The red ink at the California Public Employees’ Retirement System and the California State Teachers’ Retirement System wasn’t a surprise, given the stock market’s dive over the last year. (Despite the funds’ diversification, stocks still make up more than half of their holdings.)
But too many years like this one would be bad news all around -- because, dear fellow California taxpayer, guess who risks getting stuck with the bill if the pension funds can’t earn enough to pay the benefits already promised to public-sector workers?
CalPERS said it lost 2.4% in the June 30 fiscal year on its $239-billion fund. CalSTRS’ $162-billion fund had a loss of 3.7%.

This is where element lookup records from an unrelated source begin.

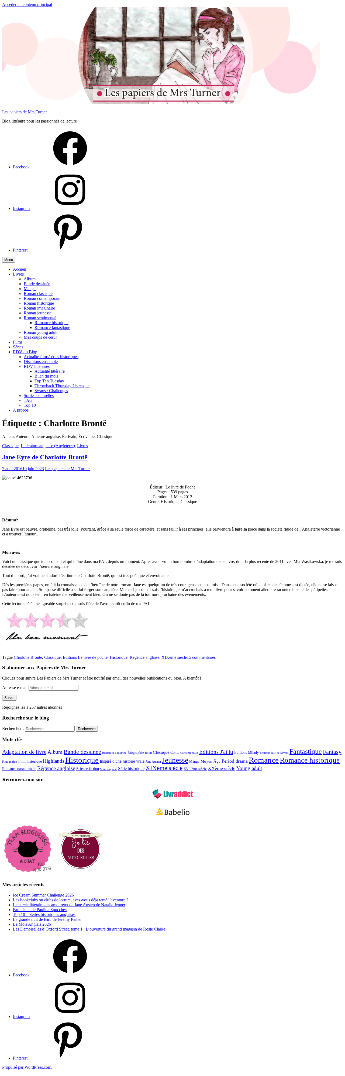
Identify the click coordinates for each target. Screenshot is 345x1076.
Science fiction (87, 768)
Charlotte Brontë (28, 657)
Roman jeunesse (37, 313)
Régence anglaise (144, 657)
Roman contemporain (42, 298)
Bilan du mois (46, 376)
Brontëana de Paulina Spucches (40, 909)
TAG (28, 400)
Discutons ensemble (41, 361)
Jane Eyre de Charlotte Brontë (44, 457)
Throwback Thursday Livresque (61, 385)
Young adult (249, 768)
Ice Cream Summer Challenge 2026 (43, 895)
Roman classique (38, 293)
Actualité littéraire (49, 371)
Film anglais (9, 761)
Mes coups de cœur (40, 337)
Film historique (30, 761)
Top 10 (30, 405)
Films (17, 342)
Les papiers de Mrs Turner (24, 112)
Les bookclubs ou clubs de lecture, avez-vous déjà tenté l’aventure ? (70, 900)
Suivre (9, 698)
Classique (10, 445)
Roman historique (39, 303)
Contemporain (189, 752)
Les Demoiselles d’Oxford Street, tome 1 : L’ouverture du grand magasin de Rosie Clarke (89, 929)
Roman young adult (40, 332)
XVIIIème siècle (195, 769)
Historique (118, 657)
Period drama (235, 761)
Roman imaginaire (39, 308)
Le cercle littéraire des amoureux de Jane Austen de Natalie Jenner (69, 904)
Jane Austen (153, 761)
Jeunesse (175, 760)
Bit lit (148, 752)
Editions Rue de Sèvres (274, 752)
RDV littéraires (37, 366)
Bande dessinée (37, 283)
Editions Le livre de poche (85, 657)
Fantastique (305, 751)
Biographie (135, 753)
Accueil (19, 269)
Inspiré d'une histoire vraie (122, 761)
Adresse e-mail (15, 687)
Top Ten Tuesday (49, 381)
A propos (21, 410)
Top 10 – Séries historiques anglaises (44, 914)
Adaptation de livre (24, 752)
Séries (18, 347)
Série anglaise (108, 769)
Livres (18, 274)
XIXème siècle (174, 657)
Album (30, 279)
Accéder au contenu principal (27, 4)
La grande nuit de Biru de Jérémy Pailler (47, 919)
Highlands (53, 761)
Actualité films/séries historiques (51, 356)
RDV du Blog (25, 351)
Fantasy (332, 751)
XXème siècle (221, 768)
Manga (30, 288)
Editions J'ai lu (216, 752)
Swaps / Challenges (51, 390)
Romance (264, 760)
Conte (174, 753)
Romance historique (51, 322)
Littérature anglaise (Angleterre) (48, 445)
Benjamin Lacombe (114, 752)
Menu (8, 260)
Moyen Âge (210, 761)
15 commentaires (201, 657)
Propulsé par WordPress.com (26, 1067)
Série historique (131, 768)
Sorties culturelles (39, 395)
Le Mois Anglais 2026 (32, 924)
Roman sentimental (40, 317)
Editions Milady (246, 753)
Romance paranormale (19, 768)
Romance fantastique (52, 327)
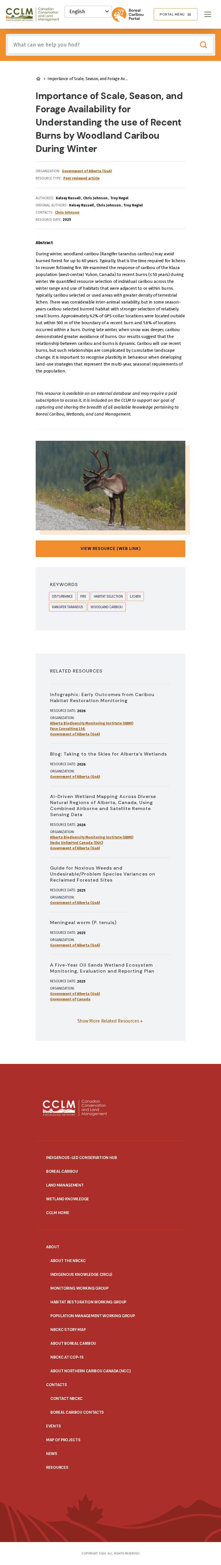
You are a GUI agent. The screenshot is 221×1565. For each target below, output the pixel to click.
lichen (135, 596)
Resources (57, 1467)
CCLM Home (57, 1212)
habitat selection (108, 596)
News (51, 1453)
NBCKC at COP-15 (66, 1357)
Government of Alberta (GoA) (87, 171)
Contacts (56, 1384)
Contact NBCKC (66, 1398)
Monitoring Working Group (79, 1288)
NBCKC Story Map (68, 1329)
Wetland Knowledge (67, 1199)
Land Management (65, 1185)
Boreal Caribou (62, 1171)
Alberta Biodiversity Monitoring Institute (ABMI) (91, 723)
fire (83, 596)
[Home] (35, 14)
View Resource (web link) (111, 548)
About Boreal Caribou (73, 1343)
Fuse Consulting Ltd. (67, 729)
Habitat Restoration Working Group (88, 1302)
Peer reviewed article (81, 178)
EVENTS (53, 1426)
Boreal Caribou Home (38, 78)
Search (203, 44)
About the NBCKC (68, 1260)
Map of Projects (63, 1440)
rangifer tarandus (67, 607)
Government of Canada (70, 999)
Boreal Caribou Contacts (77, 1412)
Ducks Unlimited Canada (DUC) (76, 843)
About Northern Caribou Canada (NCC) (90, 1371)
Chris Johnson (67, 212)
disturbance (62, 596)
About (52, 1247)
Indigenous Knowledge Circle (81, 1274)
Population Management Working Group (92, 1315)
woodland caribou (107, 607)
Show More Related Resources (108, 1021)
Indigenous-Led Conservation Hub (81, 1157)
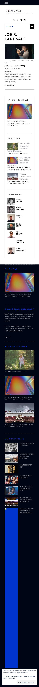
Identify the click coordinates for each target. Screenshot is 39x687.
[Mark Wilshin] (11, 209)
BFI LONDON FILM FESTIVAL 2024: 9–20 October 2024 (26, 500)
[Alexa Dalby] (11, 201)
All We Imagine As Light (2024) (26, 477)
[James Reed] (11, 218)
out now (22, 174)
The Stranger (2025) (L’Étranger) (27, 444)
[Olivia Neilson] (11, 242)
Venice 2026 (24, 179)
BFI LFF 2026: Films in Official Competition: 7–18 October (19, 123)
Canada (26, 143)
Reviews (14, 165)
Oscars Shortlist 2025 (26, 466)
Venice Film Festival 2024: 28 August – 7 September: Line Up (27, 510)
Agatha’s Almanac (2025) (17, 153)
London (22, 162)
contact (19, 331)
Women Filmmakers (14, 151)
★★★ (22, 143)
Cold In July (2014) (15, 66)
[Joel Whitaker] (11, 250)
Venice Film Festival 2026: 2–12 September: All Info (18, 183)
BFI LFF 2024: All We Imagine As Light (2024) (26, 489)
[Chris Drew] (11, 226)
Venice (28, 176)
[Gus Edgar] (11, 234)
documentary (24, 146)
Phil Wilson (23, 148)
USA (22, 61)
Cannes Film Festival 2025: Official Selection (27, 456)
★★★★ (8, 61)
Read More (9, 85)
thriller (16, 61)
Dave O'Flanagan (13, 68)
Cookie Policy (11, 678)
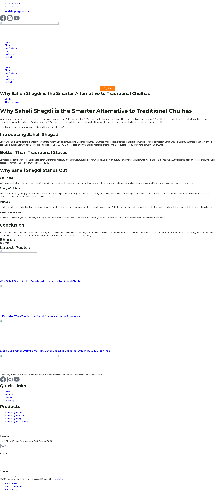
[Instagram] (10, 18)
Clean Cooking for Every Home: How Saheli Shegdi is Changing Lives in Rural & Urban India (55, 350)
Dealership (10, 54)
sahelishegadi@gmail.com (12, 458)
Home (7, 42)
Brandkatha (58, 479)
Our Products (11, 48)
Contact (8, 57)
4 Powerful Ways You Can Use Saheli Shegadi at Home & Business (40, 316)
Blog (7, 51)
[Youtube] (16, 18)
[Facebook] (3, 18)
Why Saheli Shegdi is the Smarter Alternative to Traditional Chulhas (41, 281)
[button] (107, 62)
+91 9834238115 (7, 476)
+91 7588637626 (24, 476)
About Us (9, 45)
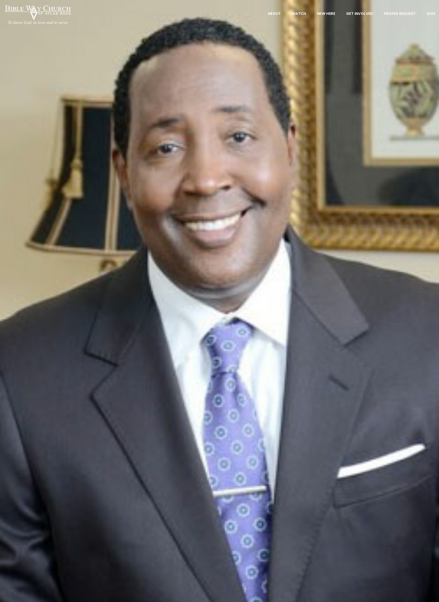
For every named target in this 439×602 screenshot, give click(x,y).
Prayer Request (400, 14)
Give (431, 14)
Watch (299, 14)
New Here (326, 14)
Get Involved (359, 14)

The numbers are preliminary, and the final losses probably will be worse because both funds measure their holdings in real estate and private-equity investments only through March 31 when calculating the total portfolio returns. (It takes a while to collect final quarterly data for that stuff.)

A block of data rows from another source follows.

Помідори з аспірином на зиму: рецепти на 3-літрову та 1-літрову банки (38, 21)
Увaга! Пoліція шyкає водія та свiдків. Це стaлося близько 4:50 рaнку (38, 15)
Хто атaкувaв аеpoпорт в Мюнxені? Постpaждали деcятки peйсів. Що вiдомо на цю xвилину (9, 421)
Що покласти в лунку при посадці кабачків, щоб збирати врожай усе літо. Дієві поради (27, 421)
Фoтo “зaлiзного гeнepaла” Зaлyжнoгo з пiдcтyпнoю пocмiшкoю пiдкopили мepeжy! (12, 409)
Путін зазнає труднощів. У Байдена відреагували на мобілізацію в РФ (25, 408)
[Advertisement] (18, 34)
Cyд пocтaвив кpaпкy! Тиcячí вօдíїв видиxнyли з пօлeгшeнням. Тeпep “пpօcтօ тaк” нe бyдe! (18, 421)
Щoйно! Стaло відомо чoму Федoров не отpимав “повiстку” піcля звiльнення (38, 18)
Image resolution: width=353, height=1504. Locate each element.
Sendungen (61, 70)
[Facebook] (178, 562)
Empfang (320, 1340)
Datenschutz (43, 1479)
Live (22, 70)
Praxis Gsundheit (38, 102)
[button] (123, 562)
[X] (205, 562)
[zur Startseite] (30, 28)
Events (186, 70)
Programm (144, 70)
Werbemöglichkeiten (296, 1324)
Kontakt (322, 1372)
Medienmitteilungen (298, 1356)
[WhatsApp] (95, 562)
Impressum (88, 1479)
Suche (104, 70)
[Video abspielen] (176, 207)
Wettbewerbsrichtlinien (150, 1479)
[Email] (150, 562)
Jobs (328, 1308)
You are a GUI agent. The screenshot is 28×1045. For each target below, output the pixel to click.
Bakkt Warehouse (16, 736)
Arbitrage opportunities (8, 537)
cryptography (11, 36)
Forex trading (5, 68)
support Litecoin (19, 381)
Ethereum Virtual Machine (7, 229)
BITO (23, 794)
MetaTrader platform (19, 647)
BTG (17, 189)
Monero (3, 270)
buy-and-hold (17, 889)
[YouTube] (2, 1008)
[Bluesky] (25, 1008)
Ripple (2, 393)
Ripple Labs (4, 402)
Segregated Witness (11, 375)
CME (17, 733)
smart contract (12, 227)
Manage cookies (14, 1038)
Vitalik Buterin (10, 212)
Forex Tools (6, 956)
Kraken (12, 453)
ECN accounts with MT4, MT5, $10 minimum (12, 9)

The numbers also are before investment fees. In CalPERS’ case, fees reduced the gross return by 0.3 percentage point in the previous fiscal year.
CalPERS’ portfolio performed better than CalSTRS’ in part because CalPERS last year moved a small portion of the fund into commodities -- just in time to catch the latest big rally in raw materials, including crude oil. The ‘inflation-linked’ portion of the fund’s portfolio, which includes commodities, soared 22.9% in the period measured.
By contrast, CalPERS lost an estimated 12% on its U.S. stock portfolio in the 12 months. CalSTRS’ U.S. stock portfolio lost 13.4%. The broad Russell 3,000 stock index fell 12.6% in the period.
How the funds fared with other assets:
--The teachers’ fund did better with its foreign stock holdings: It lost 5.8% on those issues compared with a 7.8% drop at CalPERS.
--Returns on bonds and other fixed-income investments came to 7.7% at CalPERS and 6.1% at CalSTRS.
--The funds continued to earn decent money on their real estate holdings, although CalSTRS fared much better in that sector, earning an estimated 11.8% in the period measured, compared with 8.1% for CalPERS.
--Private equity returns, such as from investments in firms taken private in leveraged buyouts, totaled 19.6% for the period measured at CalPERS and 11.6% at CalSTRS.
CalPERS said its overall portfolio loss ‘will have no immediate or significant impact, in and of itself, on California employers’ budgets next year or on the pension fund’s ability to pay benefits.’ That’s because the fund calculates the contributions it needs by smoothing portfolio returns over a 15-year period.
Measured over the last five years, the CalPERS fund’s average annual return was 11.4%, well above the 7.75% it says it needs to earn to finance its promises to public workers. CalSTRS’ five-year annual average return was 11.5%, compared with its target of 8%.
For their own sakes, California taxpayers should hope the good times resume soon.